• [SHORT TASK] Repeat the lines of the material word for word, starting at the line that contains "You are a computer-use agent. 600x600 pixels." and ending at the line that contains "click(x=87, y=336)", both included.

(Word and element location records)

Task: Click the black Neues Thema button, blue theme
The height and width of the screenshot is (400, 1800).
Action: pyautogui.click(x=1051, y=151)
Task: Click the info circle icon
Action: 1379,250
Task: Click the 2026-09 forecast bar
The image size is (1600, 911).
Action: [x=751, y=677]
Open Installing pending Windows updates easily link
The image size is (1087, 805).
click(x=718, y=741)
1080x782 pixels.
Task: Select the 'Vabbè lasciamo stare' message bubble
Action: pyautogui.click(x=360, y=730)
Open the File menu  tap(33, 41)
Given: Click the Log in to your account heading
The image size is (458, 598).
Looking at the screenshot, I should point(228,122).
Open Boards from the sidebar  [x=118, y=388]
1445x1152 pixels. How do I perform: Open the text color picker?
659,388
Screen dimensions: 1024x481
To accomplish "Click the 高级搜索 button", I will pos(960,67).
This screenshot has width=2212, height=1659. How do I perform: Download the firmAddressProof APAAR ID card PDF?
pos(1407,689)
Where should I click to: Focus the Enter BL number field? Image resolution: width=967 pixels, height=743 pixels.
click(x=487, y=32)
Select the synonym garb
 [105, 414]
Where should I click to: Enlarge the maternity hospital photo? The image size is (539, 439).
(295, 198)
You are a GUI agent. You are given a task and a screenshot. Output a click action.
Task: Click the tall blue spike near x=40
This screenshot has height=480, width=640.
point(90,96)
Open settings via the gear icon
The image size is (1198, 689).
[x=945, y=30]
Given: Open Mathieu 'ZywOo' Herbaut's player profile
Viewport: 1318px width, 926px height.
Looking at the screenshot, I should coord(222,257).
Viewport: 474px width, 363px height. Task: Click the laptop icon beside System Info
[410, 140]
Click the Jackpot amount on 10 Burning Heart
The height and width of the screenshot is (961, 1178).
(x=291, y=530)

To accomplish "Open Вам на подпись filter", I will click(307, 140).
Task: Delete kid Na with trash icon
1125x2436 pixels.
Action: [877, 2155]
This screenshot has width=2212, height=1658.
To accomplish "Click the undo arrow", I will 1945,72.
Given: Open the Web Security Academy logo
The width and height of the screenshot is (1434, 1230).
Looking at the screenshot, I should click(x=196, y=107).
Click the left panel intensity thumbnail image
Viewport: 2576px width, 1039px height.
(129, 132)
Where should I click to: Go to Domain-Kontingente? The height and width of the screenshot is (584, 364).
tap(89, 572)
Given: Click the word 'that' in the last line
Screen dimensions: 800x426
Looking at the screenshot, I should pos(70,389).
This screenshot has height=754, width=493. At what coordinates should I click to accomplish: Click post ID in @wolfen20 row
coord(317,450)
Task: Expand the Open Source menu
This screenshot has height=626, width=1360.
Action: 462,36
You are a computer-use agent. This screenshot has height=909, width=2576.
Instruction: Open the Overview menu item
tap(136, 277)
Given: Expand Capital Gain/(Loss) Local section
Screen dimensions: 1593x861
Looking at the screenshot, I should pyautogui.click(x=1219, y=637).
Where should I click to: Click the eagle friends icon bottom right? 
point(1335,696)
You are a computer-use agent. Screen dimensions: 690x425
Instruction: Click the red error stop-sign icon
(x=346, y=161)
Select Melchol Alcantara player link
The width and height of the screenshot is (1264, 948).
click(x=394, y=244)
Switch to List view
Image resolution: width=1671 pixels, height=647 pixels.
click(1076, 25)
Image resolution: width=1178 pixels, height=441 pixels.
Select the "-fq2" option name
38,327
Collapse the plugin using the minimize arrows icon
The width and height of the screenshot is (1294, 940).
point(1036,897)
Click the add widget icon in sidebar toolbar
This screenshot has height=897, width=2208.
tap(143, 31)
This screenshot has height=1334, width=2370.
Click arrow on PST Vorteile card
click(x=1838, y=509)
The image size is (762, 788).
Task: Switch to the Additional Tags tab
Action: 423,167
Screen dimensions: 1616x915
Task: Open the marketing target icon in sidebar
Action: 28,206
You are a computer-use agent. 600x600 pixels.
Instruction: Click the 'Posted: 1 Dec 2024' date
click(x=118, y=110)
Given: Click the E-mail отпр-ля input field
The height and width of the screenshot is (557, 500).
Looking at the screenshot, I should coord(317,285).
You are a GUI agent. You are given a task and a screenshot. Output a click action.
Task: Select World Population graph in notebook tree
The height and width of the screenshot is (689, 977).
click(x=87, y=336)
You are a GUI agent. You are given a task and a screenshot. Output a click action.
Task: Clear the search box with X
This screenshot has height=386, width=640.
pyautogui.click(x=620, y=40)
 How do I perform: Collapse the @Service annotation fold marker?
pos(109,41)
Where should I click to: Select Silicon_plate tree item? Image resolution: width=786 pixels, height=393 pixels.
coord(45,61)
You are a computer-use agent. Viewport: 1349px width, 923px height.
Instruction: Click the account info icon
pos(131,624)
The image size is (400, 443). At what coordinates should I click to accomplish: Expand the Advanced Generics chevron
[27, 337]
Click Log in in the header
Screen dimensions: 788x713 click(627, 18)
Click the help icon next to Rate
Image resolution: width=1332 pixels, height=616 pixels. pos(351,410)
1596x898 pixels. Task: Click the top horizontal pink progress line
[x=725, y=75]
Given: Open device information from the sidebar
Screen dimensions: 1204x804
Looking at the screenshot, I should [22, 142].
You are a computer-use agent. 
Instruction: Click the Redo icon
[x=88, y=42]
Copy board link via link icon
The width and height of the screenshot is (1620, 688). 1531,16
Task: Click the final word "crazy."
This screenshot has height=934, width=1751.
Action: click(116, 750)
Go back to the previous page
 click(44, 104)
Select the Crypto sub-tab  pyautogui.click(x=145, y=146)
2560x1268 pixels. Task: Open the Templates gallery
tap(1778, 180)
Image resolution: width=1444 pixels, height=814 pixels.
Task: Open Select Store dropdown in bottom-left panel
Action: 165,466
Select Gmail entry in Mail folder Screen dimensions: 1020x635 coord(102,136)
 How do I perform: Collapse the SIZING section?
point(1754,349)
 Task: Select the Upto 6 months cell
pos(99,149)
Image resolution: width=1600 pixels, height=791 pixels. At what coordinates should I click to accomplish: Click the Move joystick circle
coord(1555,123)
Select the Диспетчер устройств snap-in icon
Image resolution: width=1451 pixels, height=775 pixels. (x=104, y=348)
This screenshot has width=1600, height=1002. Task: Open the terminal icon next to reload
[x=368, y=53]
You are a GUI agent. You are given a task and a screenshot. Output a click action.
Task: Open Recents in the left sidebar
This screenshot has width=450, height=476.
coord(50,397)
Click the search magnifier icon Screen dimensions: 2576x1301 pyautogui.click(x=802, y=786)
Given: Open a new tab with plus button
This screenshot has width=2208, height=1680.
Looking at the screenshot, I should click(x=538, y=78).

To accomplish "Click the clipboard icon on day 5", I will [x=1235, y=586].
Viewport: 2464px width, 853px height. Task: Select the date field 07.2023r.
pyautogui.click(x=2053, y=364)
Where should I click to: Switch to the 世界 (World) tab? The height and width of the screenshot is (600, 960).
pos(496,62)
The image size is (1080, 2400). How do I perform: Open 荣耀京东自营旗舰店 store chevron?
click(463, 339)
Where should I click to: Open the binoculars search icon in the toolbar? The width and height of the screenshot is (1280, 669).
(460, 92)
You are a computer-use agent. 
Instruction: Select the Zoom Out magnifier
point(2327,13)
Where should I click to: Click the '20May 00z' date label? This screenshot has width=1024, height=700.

• [ANSWER]
You are a computer-use agent. 600x600 pixels.
Instruction: Click the 'Posted: 1 Dec 2024' date
click(x=118, y=110)
Given: Click the E-mail отпр-ля input field
The height and width of the screenshot is (557, 500).
Looking at the screenshot, I should coord(317,285).
You are a GUI agent. You are given a task and a screenshot. Output a click action.
Task: Select World Population graph in notebook tree
The height and width of the screenshot is (689, 977).
click(x=87, y=336)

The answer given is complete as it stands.